→ PROBLEMS:
1/ In the New Jersey teacher salary study, list the functions that are chained together with "+" in the R code for the scatter plot.
2/ Continue the New Jersey teacher salary study from its last sentence.

A Study on New Jersey

Sainath Gopathi
5 min readApr 28, 2022

--

Moving to USA from India, my first priority is to secure a job after completing my master. Hence, I made it a priority to study the USA job market fairness. I want to know are there any opportunists for people who are not American citizens. For this project I selected the New Jersey state teachers data set. Being one of the states with highest Immigrant population I felt this is going to be the perfect data set to study the US job market. Considering the fact that I cannot infer same outcomes with all the industries, I still feel this could be a great start to study the US job market.

New Jersey Teachers Data Set

The New Jersey Data set is sourced from the Kaggle website (Obviously). The data set is comprehensive, consists of nearly 180,000 entries of the all the New Jersey school employees. The data set has 15 variable which are

First and Last name of the employees, County (Employee’s school county), District (Employee’s school district), School (Name of employee’s school), Primary Job (Description of employee’s primary job), fte (Full time status indicator), Salary (Annual Salary), Certificate (Teaching certificate description), Subcategory (Subcategory of teaching certificate earned by employee), Teaching Rout (Traditional or Alternate teaching methods), Highly Qualified (Information about teaching qualification), Experience district, Experience NJ, Experience Total which are self explanatory.

To study the New Jersey teaching job market I chose to follow the employees salary (because money, that’s where all the facts are hidden). Correlate the available variables with the employee salary.

Geographical impact on Employee Salary

Considering the fact that teaching jobs in India are not highly influenced by the geographical location, I was curious if it is same in New Jersey. So I went for county wise geographical plot of New Jersey state for the average salary. The reason I went with average salary because, the count of teachers might be different for different counties. I used tableau to plot the graph. I used flips code to connect the geographical locations on tableau.

Average NJ Teacher’s Salary Across NJ Counties

Map signifies the average salary is higher for the urban regions than the rural regions.

Experience Vs Salary

To find the correlation in between salary and experience I had to plot a scatter plot. I had a reference line to find the strength of the correlation.

Though it is quite obvious (salary increases with experience) i feel it is important to have the correlation in between them. I have used the following code to plot the scatter plot.

ggscatter(
data= nj_teachers_salaries_2016,
x = ‘experience_total’,
y = ‘salary’,
size=1,
color=’grey’,
add= ‘reg.line’,
cor.coef = “T”,
add.params = list(color=’black’),
ggtheme = theme_pubclean(),
title = “Relation Between Employee Salary and Experience”,
subtitle=’There is a strong positive correlation between Employee salary and Experience’
)+
theme(legend.position = “none”)+
scale_y_continuous(labels = scales::comma)+
easy_labs(x= “Employee Total Experience”, y=”Employee Salary”)

Correlation in between Certificate and Salary

Certificate has the data regards to the employee certified to be a teacher. Basically there are 5 certificates.

(Pointing data for screenshots)
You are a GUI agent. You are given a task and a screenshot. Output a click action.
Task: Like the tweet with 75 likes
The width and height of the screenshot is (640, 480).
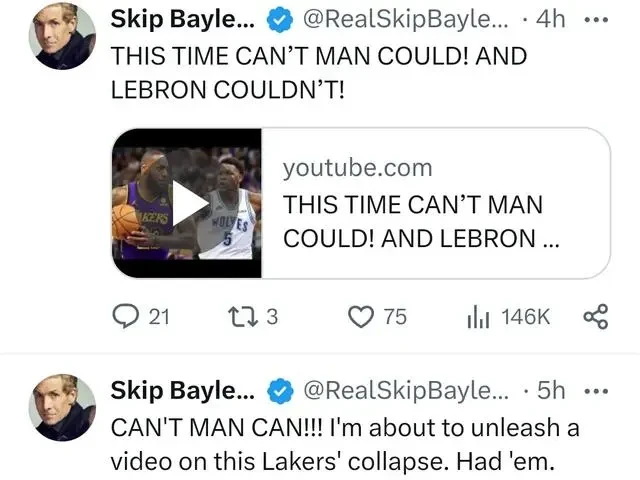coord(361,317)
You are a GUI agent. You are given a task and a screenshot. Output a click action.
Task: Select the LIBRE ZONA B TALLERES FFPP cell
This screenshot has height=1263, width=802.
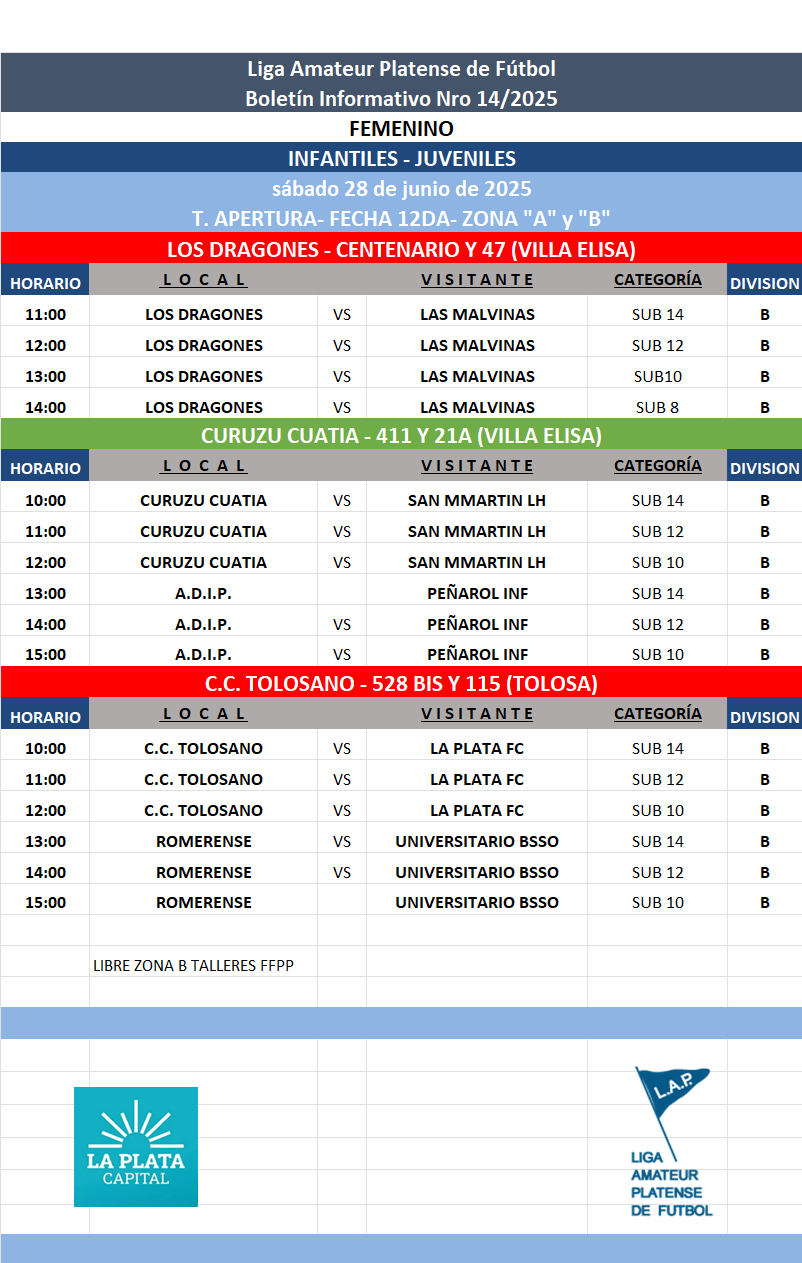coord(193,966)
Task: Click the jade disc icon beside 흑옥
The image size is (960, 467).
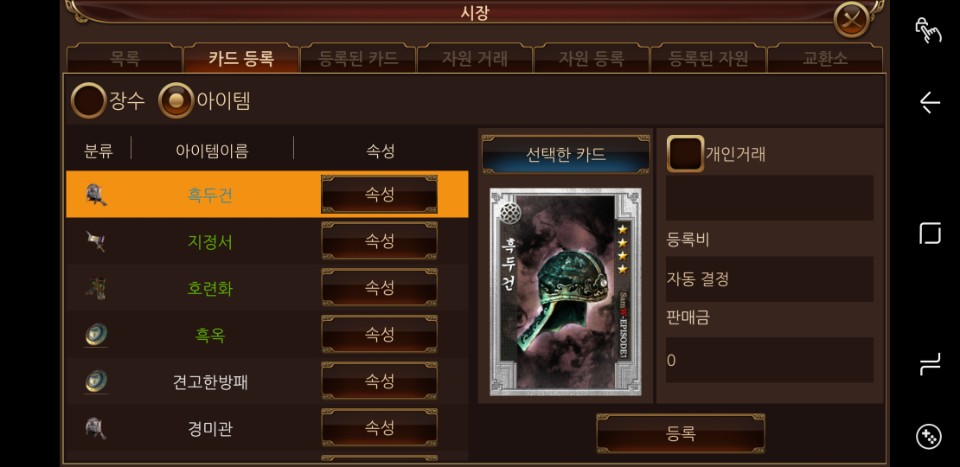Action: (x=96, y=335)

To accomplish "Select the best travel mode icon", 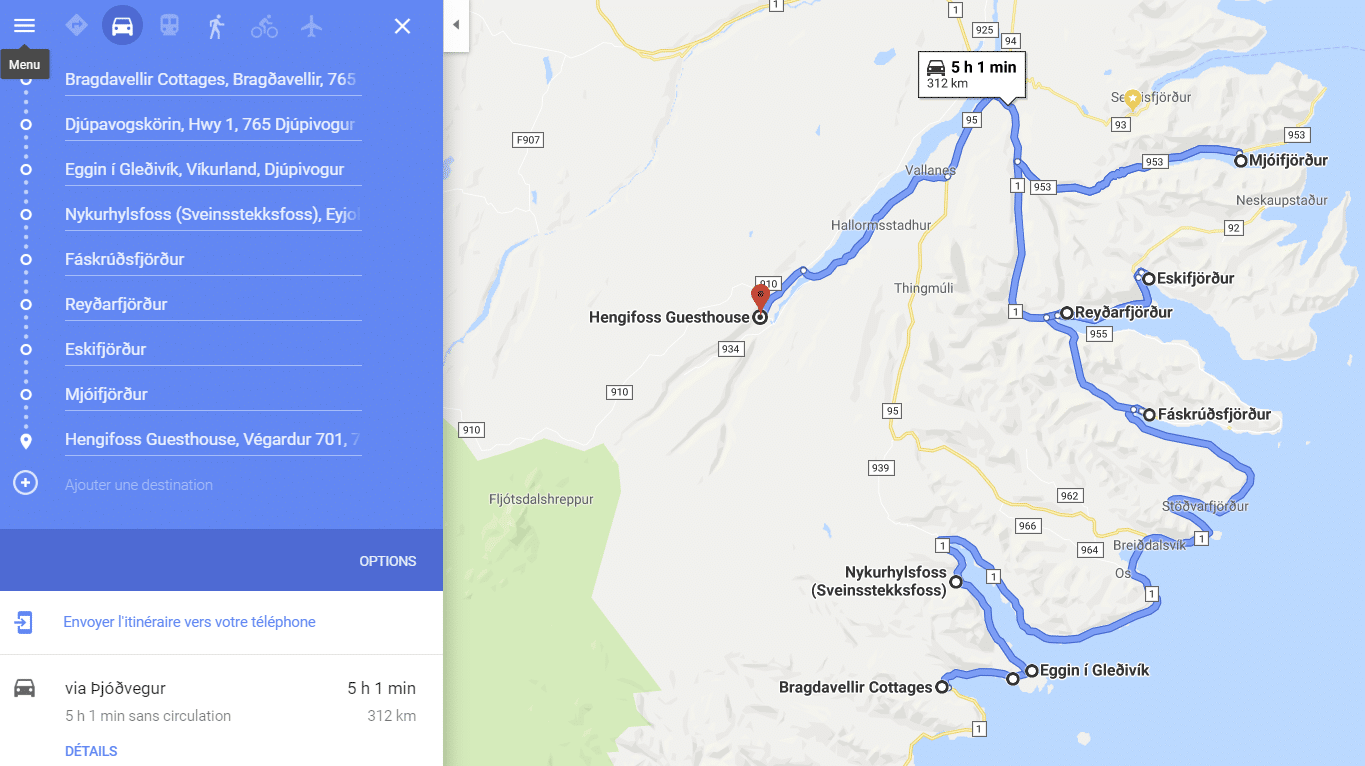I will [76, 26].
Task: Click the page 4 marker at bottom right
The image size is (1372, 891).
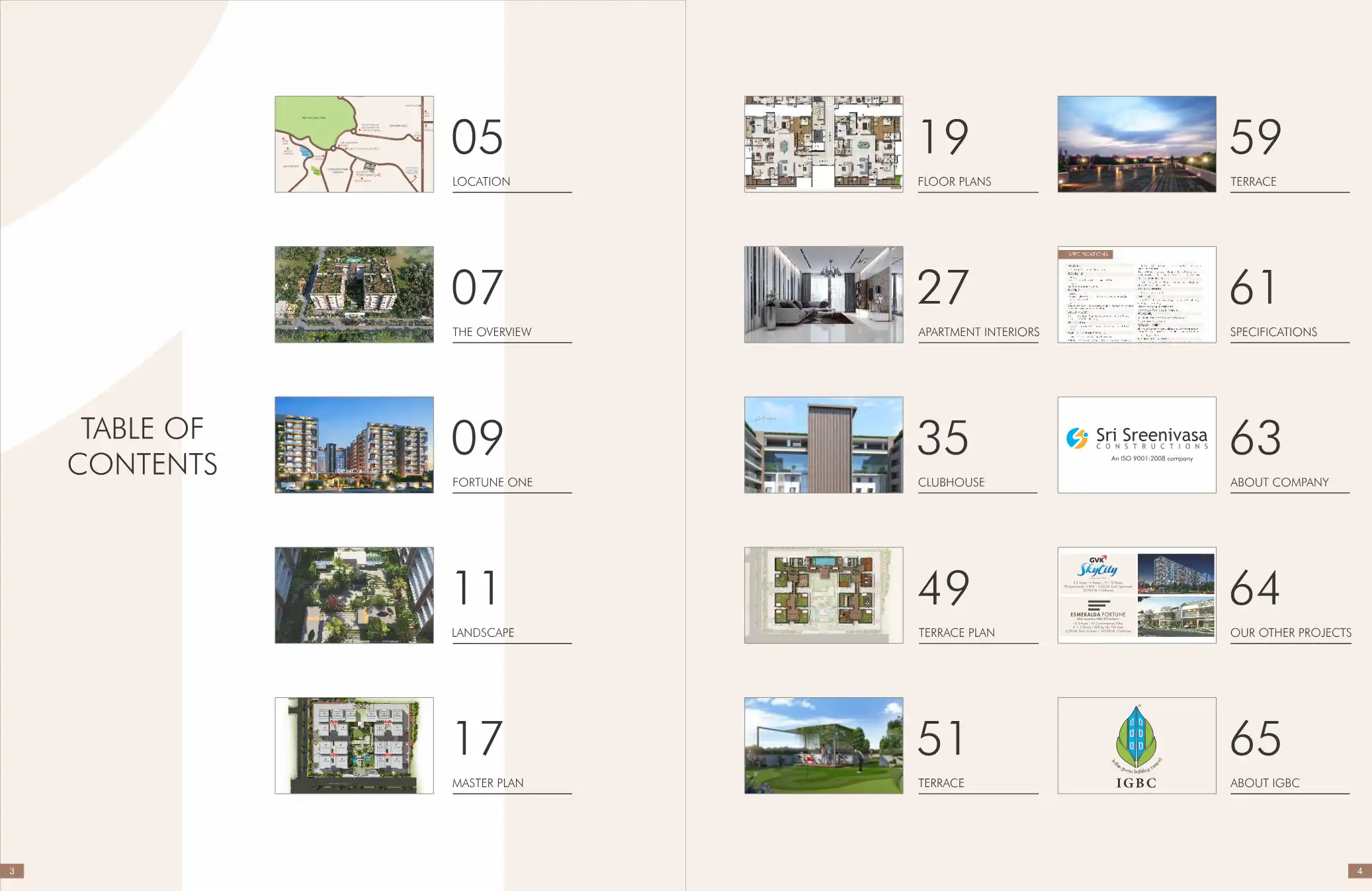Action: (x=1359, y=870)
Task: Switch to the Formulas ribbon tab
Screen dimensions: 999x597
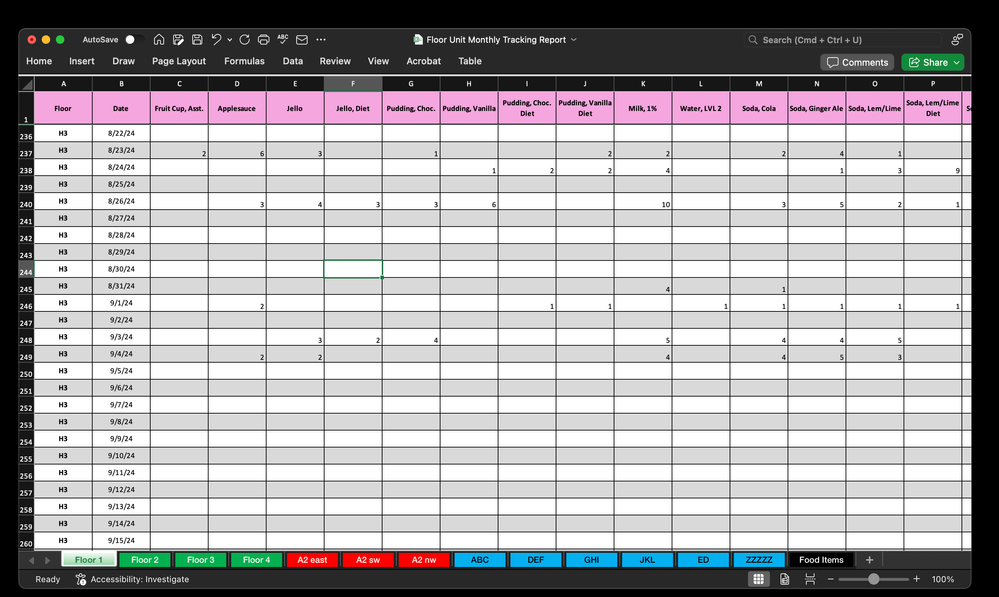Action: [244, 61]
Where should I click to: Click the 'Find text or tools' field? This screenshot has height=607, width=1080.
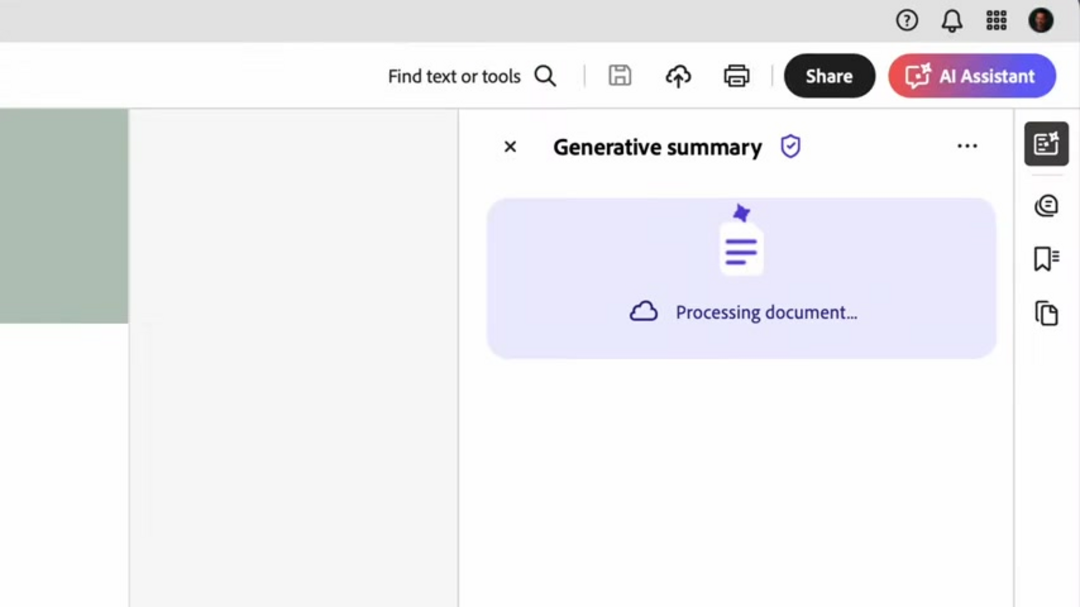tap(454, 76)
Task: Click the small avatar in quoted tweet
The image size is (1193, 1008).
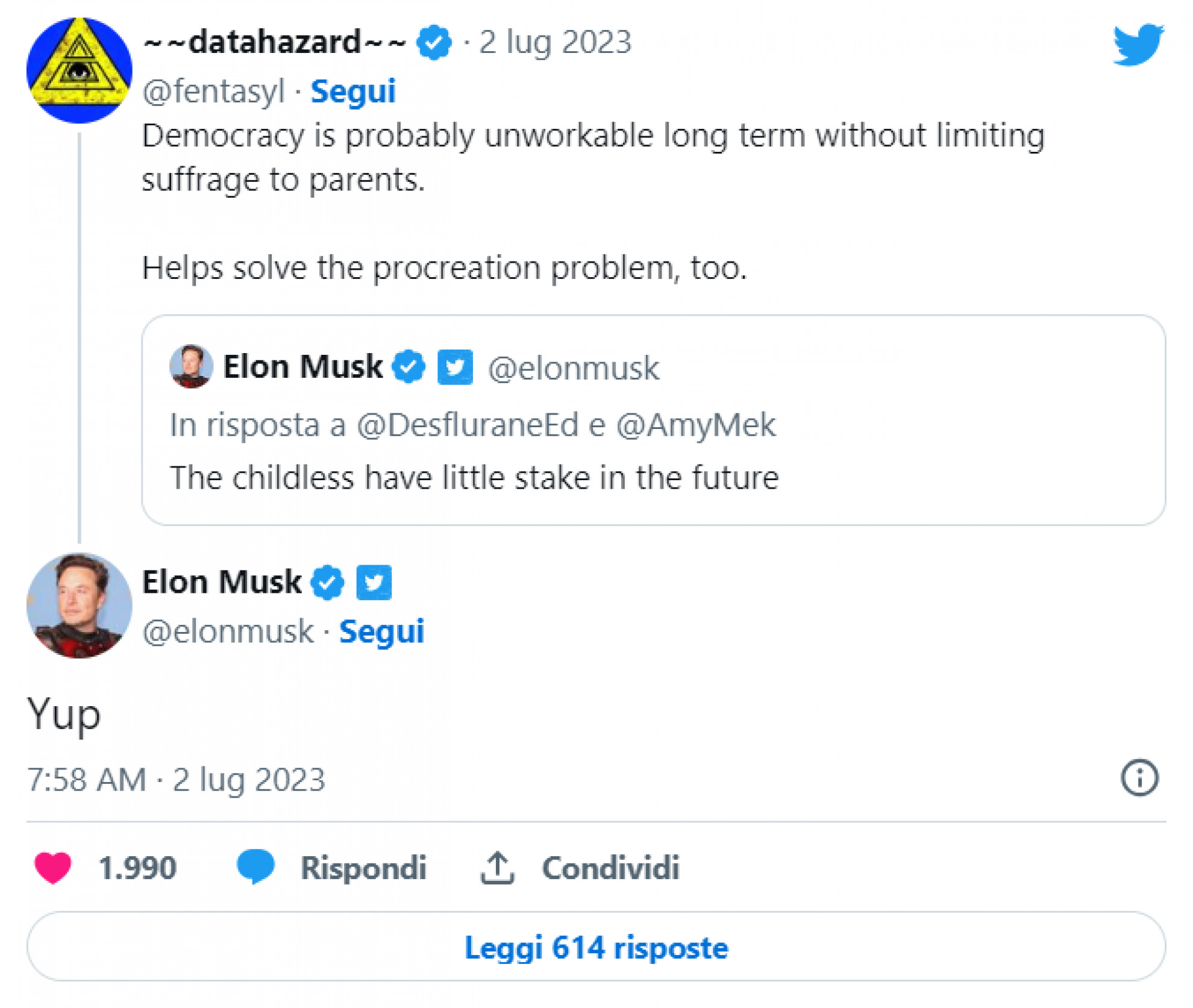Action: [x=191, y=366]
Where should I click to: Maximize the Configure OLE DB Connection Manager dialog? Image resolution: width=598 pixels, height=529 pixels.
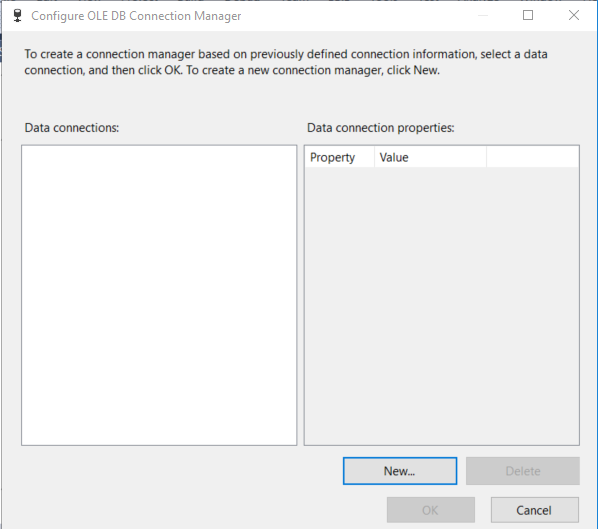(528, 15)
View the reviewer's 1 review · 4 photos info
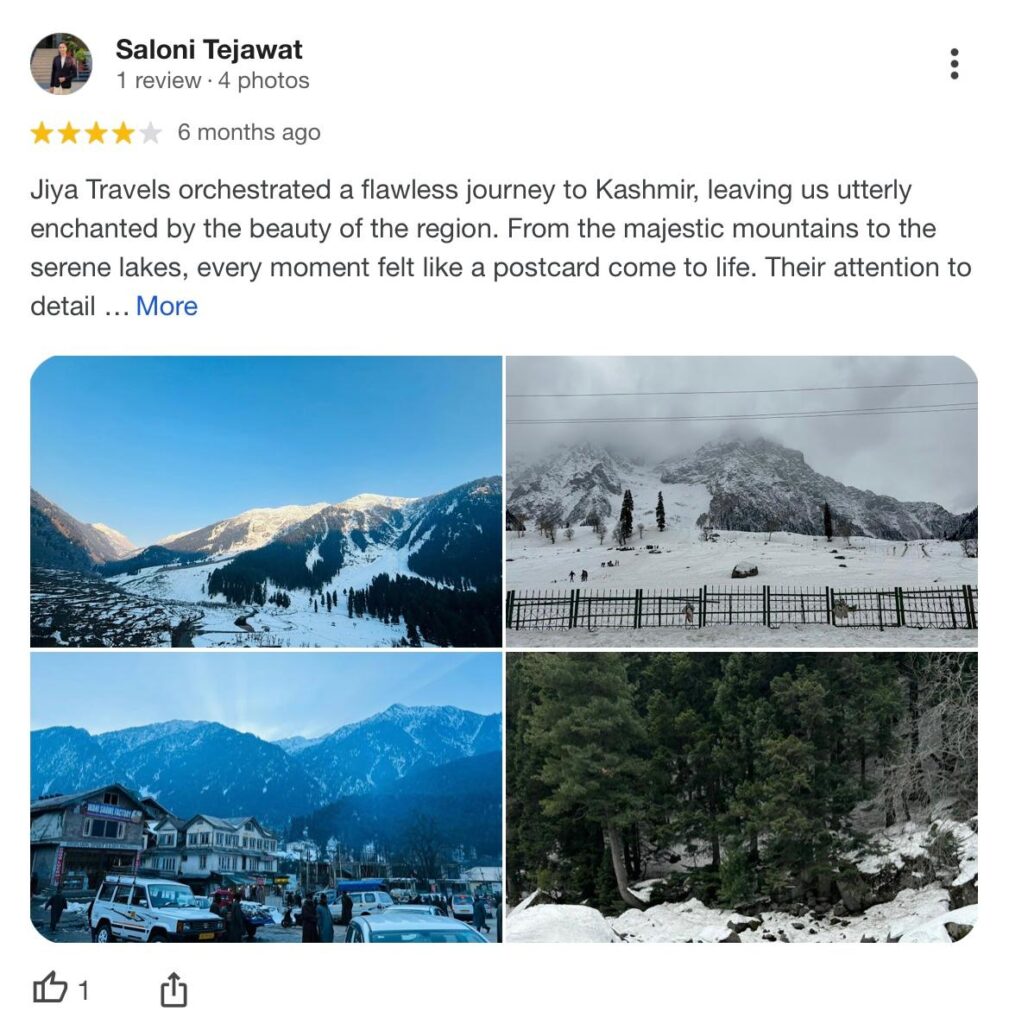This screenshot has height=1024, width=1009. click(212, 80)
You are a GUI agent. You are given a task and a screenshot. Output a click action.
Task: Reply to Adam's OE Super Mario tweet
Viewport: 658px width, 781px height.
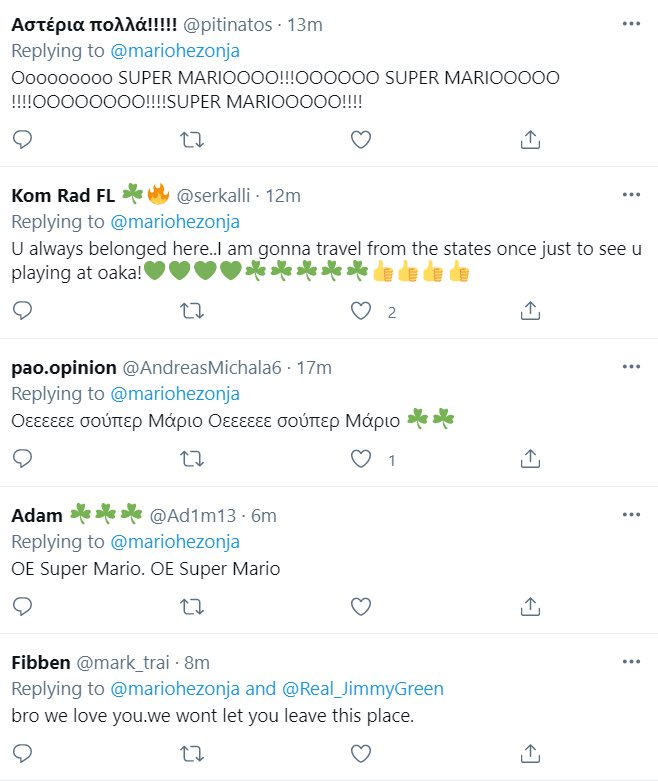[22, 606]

→ PER-TASK ANSWERS:
1/ ggscatter, theme, scale_y_continuous, easy_labs

2/
Standard Certificate: It is a permanent certificate given to the employees who are met all the requirements

CE: CE certificate is a permanent certificate given to the employees who did not complete teaching preparation program but who met all requirements

CESA: The Certificate of Eligibility with Advanced Standing (CEAS) is a credential issued to an individual who HAS completed a teacher preparation program and has met the basic requirements for certification including academic

Provisional: This two-year certificate is requested by the employing school district for a newly hired teacher after an individual obtains a CE or CEAS and a full-time teaching position.

Non-Citizen Standard: A five-year certificate issued to an individual who has met all requirements for state certification, but is not a US citizen.

Emergency: Emergency certificate are simply CE certificate issues on emergency basis.

Since the certificate is an ordinal variable, I have used the box plot.

Following is the code I have used to plot the graph.

ggboxplot(
data = nj_teachers_salaries_2016,
x=’certificate’,
y=’salary’,
color = ‘black’,
fill=’certificate’,
ggtheme = theme_pubclean(),
title = “Employee Salary Spread Across Certifications”

)+
scale_y_continuous(labels = scales::comma)+
theme(legend.position = “none”)+
easy_labs(x=”Employee Certificate”, y= “Employee Salary”)

Surprisingly, the second highest median salary is attained by Non-citizen certificate holders. This explains that unlike Indian job market, US job market is open to even non citizens. Which is a positive sign. However, I want to find if the Non-citizen employees are limited to single job role.

Density plot of Certificates to Salary

Here is another reinforcement to a well organized job market. If you see the density plot, you could see the salary of Non-citizen employees is well distributed. Which means even Non-citizen certificate holders are treated same across all the roles. More importantly, the spread is similar to standard certificate holders.

The code I have used is

ggdensity(
data = nj_teachers_salaries_2016,
x = ‘salary’,
fill = ‘certificate’,
facet.by = ‘certificate’,
legend = ‘right’,
color = “certificate”,
ggtheme = theme_pubclean(),
title = “Salary dristibution across all certifications”,
subtitle = “CEAS & Provisional Certificate holders are specific to single job”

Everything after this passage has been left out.